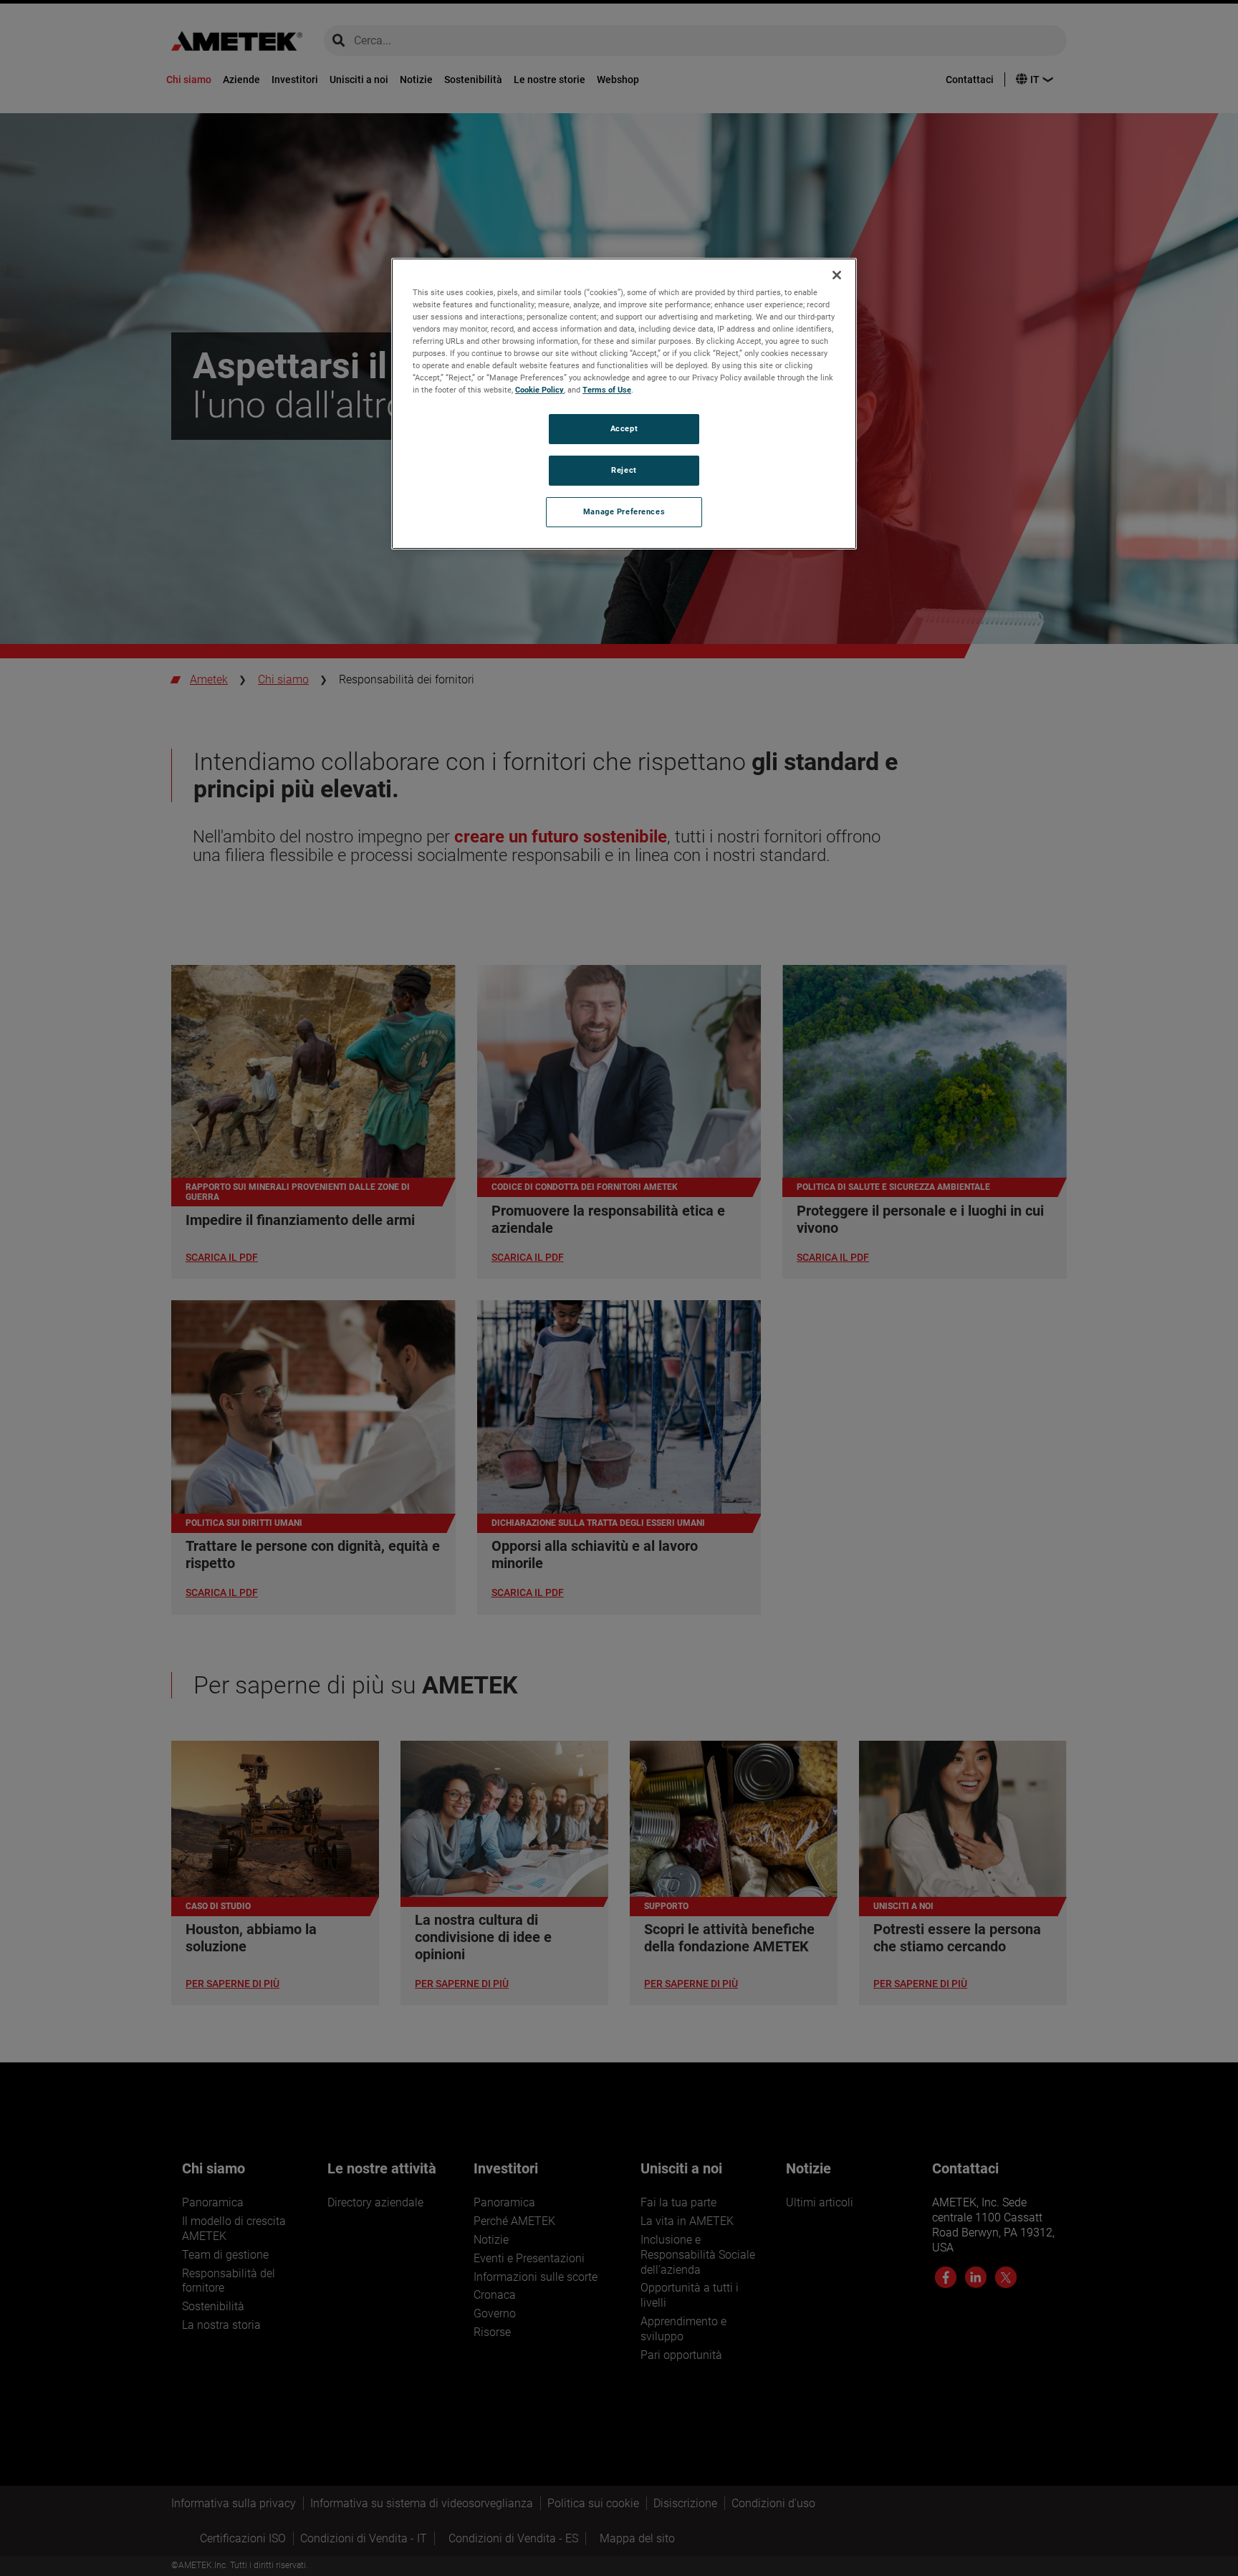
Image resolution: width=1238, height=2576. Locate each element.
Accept (624, 428)
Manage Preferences (624, 511)
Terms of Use (606, 390)
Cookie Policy (539, 390)
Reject (623, 470)
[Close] (837, 275)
━━━━━━━━
Output each entry exactly. Skip the pictures.

| Answer below |
Image resolution: width=1238, height=2576. Locate each element.
Accept (624, 428)
Manage Preferences (624, 511)
Terms of Use (606, 390)
Cookie Policy (539, 390)
Reject (623, 470)
[Close] (837, 275)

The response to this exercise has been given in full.